Le FSM de Dakar dans l’élan du Maghreb

Publié le 10.03.2011

Le Forum social mondial (FSM) de Dakar s’est ouvert le 6 février dans les effluves de la « révolution de jasmin » en Tunisie, il s’est achevé le 11 février dans l’ovation au peuple de la place Tahrir au Caire.
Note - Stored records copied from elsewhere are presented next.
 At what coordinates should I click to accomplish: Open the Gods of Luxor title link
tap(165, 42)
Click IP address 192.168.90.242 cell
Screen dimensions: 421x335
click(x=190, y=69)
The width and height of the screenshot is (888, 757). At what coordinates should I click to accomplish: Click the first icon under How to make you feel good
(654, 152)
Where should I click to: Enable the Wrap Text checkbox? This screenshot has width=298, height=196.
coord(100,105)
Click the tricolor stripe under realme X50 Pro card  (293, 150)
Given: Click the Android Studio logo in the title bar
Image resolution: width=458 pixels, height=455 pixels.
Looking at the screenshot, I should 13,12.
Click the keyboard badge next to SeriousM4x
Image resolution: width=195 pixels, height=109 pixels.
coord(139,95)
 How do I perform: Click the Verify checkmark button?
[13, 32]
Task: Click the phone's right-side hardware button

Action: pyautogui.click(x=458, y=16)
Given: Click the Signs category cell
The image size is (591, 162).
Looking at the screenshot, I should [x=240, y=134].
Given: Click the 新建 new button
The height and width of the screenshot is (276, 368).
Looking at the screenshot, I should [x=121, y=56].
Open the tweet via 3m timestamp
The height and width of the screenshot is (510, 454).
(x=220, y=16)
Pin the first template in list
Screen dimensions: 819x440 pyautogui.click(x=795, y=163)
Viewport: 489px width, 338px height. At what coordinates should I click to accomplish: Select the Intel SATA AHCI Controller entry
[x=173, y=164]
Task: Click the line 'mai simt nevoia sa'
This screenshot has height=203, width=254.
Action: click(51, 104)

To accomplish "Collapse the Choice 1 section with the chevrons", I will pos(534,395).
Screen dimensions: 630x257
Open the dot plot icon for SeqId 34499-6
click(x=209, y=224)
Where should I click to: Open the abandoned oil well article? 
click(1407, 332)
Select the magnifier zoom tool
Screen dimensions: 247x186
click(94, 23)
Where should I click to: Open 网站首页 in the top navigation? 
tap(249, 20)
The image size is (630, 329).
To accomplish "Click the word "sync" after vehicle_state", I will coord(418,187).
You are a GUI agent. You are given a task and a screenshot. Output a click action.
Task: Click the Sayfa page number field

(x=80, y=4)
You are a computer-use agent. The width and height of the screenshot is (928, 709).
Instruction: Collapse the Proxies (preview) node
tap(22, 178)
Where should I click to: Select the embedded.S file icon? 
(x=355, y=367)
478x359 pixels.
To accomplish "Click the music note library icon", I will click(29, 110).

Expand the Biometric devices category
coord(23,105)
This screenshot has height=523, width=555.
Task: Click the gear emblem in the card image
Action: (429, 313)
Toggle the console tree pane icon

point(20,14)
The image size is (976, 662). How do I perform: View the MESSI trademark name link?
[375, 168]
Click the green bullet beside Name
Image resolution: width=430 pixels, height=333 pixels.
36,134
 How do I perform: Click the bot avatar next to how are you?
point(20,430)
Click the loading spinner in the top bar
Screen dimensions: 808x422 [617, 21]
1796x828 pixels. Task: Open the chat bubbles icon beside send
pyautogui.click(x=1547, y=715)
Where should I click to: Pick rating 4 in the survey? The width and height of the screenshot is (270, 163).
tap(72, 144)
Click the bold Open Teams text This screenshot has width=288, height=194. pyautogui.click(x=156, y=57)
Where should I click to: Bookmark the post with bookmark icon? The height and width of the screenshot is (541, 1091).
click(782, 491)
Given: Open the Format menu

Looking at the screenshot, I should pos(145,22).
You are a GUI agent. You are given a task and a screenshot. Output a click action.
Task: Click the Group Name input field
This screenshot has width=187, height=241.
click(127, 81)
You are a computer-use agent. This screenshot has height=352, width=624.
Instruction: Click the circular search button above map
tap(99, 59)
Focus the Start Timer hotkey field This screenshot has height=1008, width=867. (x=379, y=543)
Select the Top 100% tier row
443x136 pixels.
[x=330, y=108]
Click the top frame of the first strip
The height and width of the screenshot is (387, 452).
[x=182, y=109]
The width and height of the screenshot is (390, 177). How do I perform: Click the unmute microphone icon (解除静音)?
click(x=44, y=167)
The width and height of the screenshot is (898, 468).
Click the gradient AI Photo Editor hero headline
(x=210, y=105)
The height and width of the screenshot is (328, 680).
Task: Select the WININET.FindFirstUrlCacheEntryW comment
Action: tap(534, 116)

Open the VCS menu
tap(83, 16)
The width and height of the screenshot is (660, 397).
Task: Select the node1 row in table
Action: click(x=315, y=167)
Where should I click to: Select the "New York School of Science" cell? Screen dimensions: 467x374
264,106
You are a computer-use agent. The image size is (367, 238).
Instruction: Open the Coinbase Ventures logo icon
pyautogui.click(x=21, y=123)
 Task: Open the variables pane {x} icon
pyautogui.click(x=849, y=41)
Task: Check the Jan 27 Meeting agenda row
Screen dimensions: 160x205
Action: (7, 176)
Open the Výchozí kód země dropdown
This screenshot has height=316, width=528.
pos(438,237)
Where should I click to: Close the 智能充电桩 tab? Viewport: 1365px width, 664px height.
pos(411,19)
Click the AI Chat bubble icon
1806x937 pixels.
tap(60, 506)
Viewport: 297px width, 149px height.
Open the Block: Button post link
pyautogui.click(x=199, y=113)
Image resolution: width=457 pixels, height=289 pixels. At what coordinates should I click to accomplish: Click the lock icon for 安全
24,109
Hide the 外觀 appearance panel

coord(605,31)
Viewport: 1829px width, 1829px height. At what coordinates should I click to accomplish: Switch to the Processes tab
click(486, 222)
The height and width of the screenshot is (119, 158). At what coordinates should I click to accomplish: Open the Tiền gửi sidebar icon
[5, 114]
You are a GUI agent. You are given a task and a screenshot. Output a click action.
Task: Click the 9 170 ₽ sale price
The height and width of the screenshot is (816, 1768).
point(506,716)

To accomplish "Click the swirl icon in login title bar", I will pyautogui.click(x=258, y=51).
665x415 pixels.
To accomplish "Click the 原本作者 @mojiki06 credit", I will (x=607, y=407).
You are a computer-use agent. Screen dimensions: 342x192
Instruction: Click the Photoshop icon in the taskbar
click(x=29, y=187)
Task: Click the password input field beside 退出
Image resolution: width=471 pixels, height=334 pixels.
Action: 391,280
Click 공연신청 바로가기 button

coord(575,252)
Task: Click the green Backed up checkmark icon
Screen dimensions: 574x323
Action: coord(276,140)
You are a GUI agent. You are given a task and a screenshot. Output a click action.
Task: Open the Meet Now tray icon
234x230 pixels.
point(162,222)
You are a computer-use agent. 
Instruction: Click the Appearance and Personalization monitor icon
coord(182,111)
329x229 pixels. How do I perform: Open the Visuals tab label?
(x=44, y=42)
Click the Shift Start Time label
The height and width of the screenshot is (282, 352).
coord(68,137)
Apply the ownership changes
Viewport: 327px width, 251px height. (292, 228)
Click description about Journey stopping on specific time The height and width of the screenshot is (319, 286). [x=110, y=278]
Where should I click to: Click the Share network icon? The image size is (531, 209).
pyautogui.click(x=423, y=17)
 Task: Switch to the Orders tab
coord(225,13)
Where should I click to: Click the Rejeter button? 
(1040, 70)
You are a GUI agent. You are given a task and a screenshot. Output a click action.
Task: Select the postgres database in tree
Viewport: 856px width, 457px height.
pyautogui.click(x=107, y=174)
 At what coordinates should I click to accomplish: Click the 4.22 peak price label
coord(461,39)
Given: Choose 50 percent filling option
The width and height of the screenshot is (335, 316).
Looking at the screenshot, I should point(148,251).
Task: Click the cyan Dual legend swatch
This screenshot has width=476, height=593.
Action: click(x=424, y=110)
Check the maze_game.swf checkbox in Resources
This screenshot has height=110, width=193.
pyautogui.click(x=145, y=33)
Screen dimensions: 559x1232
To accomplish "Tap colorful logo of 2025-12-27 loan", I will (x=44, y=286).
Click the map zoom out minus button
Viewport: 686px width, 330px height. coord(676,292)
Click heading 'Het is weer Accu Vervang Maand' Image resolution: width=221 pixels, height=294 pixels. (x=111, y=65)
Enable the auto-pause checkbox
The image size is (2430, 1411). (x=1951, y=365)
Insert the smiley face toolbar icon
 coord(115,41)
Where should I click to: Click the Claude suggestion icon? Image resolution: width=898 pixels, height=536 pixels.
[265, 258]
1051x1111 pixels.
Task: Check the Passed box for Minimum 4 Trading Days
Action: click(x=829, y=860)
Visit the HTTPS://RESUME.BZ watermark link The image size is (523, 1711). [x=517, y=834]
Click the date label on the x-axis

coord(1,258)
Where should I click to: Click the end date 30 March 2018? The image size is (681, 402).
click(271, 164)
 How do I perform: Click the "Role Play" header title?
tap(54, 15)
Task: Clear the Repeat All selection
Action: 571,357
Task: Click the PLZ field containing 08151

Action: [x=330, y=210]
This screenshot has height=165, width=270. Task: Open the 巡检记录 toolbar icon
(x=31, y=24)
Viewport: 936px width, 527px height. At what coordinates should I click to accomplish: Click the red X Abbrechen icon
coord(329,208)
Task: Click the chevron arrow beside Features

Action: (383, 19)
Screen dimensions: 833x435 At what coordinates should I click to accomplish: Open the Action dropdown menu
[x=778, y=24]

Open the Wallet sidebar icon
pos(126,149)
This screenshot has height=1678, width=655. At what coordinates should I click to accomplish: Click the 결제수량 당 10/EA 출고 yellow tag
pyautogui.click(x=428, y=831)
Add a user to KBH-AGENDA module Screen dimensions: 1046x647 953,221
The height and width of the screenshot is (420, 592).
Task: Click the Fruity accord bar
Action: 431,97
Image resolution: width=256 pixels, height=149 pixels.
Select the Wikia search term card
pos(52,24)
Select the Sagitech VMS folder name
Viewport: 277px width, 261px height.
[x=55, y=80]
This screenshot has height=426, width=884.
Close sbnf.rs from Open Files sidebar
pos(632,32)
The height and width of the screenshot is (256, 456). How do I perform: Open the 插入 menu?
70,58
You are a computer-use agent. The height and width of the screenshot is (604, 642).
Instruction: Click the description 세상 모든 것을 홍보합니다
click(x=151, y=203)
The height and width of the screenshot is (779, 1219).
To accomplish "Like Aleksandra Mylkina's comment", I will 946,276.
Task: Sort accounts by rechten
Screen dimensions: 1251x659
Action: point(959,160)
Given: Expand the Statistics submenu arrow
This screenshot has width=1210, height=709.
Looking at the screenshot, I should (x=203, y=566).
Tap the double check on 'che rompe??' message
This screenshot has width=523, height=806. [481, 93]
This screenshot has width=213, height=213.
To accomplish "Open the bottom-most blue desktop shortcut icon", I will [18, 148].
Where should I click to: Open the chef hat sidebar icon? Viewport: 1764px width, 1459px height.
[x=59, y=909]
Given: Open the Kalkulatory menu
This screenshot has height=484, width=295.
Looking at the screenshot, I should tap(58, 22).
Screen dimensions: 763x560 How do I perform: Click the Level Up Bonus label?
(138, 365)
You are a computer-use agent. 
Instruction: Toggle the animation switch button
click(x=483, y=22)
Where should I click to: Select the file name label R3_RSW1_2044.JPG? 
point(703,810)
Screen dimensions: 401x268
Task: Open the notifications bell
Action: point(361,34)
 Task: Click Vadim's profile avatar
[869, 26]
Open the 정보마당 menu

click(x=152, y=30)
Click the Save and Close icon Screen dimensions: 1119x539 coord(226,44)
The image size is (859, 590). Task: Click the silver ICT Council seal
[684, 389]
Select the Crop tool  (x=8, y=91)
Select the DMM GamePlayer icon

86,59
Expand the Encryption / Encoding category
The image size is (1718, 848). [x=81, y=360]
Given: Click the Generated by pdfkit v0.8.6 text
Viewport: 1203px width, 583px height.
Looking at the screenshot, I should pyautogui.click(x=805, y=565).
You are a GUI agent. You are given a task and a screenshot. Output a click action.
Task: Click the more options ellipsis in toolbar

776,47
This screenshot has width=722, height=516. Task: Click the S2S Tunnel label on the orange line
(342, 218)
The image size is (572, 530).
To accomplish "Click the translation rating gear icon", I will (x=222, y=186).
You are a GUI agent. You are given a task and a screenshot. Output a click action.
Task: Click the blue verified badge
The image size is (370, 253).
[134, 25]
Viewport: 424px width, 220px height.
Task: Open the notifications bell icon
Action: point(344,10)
À peine Ben Ali tombé, une délégation d’organisations tunisiennes s’est précipitée au FSM. Les Égyptiens – restés « à la maison » pour bouter Moubarak dehors -, ont vécu le grand rassemblement altermondialiste par procuration.
Hasard de calendrier que cette coïncidence du Forum en Afrique et de l’ébranlement du monde arabo-musulman. Mais beaucoup discernaient dans cette irrépressible poussée démocratique la marque même du projet altermondialiste et une forte source d’inspiration. Pourquoi pas un forum social à Tunis dès 2012 ? Pour le Dakarois Taoufik Ben Abdallah, tête pensante du FSM 2011 et Tunisien, la leçon assénée par le Maghreb vaudrait pour quelques « démocraties » édulcorées d’Europe.
Le mouvement est resté discret face aux grands élans latino-américains, mais depuis 2006 se tient un Forum social maghrébin, à l’instigation notamment des organisations marocaines. Moins connu encore : c’est le continent africain qui compte le plus grand nombre de rassemblements – régionaux, nationaux, mondiaux -, se revendiquant du mouvement altermondialiste. Dans les allées de l’Université Cheikh Anta Diop, siège du FSM, l’onde de choc qui secoue le Nord du continent trouve des échos évidents. « Dégage ! », le mot d’ordre des rues tunisiennes devenu le slogan universel des peuples en colère contre les oligarchies étouffantes ; il est repris par les paysans burkinabés contre l’inamovible Blaise Compaoré (au pouvoir depuis 1987), ou contre Laurent Gbagbo qui s’accroche au pouvoir en Côte d’Ivoire, au mépris du résultat des urnes.
Abdoulaye Wade, le président sénégalais a aussi eu droit aussi à son « Dégage ! » lors du FSM, alors que la perspective, l’an prochaine, d’une nouvelle candidature du président, qui approche les 90 ans, fait bouillir de nombreux Sénégalais. On le soupçonne d’ailleurs d’avoir entravé la tenue du forum : le nouveau recteur de l’université, qu’il a nommé en janvier, a dénoncé l’accord donné par son prédécesseur, et 24 heures avant l’ouverture du rassemblement, plus aucune salle n’était disponible !
Le FSM a-t-il failli ne pas avoir lieu ? Gus Massiah, membre du Conseil international du FSM, renverse la proposition : « Comment, dans de telles conditions logistiques, a-t-il néanmoins pu se tenir ? C’est l’interrogation la plus fructueuse… La réussite de Dakar, in fine, montre à quel point les gens sont attachés à ce rassemblement : ils ont tout fait pour qu’il se déroule, et avec des participations d’excellent niveau. »
Tentes montées à la hâte, salles débloquées, échange frénétique de textos, panneaux d’information improvisés, bouche-à-oreille permanent, les quelque 70 000 participants -sans compter de nombreux étudiants venus picorer entre les révisions d’examens -, ont fait « à l’africaine », dans la foule, la musique et les couleurs, et de longs trajets à pied.
Si de nombreux non francophones sont restés frustrés (le sempiternel problème des traductions…), le forum de Dakar peut indéniablement afficher plusieurs avancées : les mouvements de base, dont on regrettait la grande discrétion à Nairobi en 2007, lors du précédent FSM africain, ont fortement occupé la place, en particulier les femmes. Plusieurs thèmes particulièrement sensibles en Afrique ont connu d’importants développements, comme l’accaparement des terres agricoles, le pillage des matières premières et des ressources ou le scandale de l’évasion fiscale pratiqué par les multinationales. Les travaux sur le droit des migrants ont débouché sur une charte mondiale et une plateforme de travail pour les mois à venir.
Quant à la tenue du prochain FSM, aucune décision n’a été prise. Le Brésil à nouveau ? Voire l’Europe, hypothèse qui en séduit plus d’un, alors que le mouvement altermondialiste est au creux de la vague sur vieux continent, après le très discret forum social européen d’Istanbul en juin dernier.